18) Loss of productivity:  The loss and degradation of forest lead to a diminution of primary productivity - that is, a loss of the productive capacity of that area. The deforested or damaged area loses its ability to retain nutrients, has reduced capacity to adapt (due to loss of gene pools), loses gene flow (because of fragmentation), and has reduced capacity to store water. Carbon stores in converted areas are much lower than in forests. For instance, pastureland in Amazonia stores only 3% as much carbon in its plants as does an intact rainforest (Perry, 1994).
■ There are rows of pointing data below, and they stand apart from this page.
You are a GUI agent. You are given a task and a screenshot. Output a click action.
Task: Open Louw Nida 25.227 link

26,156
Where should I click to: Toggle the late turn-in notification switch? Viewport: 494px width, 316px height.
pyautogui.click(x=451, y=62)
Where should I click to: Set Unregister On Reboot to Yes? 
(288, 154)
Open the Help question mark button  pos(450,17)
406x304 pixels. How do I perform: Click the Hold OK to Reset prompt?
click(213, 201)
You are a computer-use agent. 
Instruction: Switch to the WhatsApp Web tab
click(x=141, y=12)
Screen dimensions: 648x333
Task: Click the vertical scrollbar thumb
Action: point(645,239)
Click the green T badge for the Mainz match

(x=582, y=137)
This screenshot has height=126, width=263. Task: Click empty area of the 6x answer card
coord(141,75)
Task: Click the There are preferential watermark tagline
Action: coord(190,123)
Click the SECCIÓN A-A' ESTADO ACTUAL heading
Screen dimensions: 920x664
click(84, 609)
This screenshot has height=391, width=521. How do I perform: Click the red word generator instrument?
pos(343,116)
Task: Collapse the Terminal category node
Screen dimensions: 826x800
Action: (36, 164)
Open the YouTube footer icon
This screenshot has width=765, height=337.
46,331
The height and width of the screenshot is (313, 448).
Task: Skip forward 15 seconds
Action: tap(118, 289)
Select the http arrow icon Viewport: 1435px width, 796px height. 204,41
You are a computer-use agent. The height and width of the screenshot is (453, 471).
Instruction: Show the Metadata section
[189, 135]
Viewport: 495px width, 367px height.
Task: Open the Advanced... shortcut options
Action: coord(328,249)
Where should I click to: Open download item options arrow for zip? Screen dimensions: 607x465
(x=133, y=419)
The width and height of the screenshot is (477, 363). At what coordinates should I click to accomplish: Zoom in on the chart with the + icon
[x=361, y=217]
If an area is not allowed to reforest, carbon stocks will not be replenished, especially since converted forest lands are usually subjected to abusive land-use practices.

19) Loss of evolutionary potential:  Rainforests, like other highly diverse ecosystems such as coral reefs, wetlands, and estuaries, have always been centers for the evolution of new species. Most major groups of vertebrates, and probably insects and others, originated in warm climates, especially in rainforests, which have the highest rate of evolutionary diversification. When rainforests are gone, we will have lost a vital source of future biodiversity. We are rapidly eliminating refuges for species. With increasing human disturbance and encroachment on formerly pristine areas, plants and animals have nowhere to go to escape human activity. Species depletion will probably be wholesale across taxonomic categories because such extensive areas of the environment have been eliminated, and virtually all have been modified - if not directly, then by pollution, acid rain, modifications of rainfall patterns, and more. In the past, recovery from massive extinction events (as in the Permian age) has taken millions of years; there is a now a question whether recovery can occur at all for many groups of organisms. Humans have altered or destroyed so many habitats and ecosystems that many groups will disappear. In the past, rainforests and other tropical areas have "powered" evolution because of their high diversity and relatively benign climates. These forests being removed, few areas of great biodiversity remain as centers of future evolutionary expansions.

20) The creation of "environmental refugees":  Many millions of people have been and are being forced to leave their land and homes because of environmental degradation. Deforestation, mining and other activities in the tropics lead to loss of soil fertility, erosion, flooding, depletion of animal life and many other features which make living in these areas marginal and eventually impossible. As people establish farms on tropical forest land, they are forced to move onward as the land rapidly becomes unsuitable for agriculture, an endless cycle of destruction and desertion. The World Watch Institute (Ryan, 1992) has estimated that, by 1989, at least ten million people had been forced to abandon land because of environmental factors. Eight million of these had left their land in Africa, Asia and Latin America due to land degradation. The other two million had relocated because of "natural" disasters, most of which were of human origin.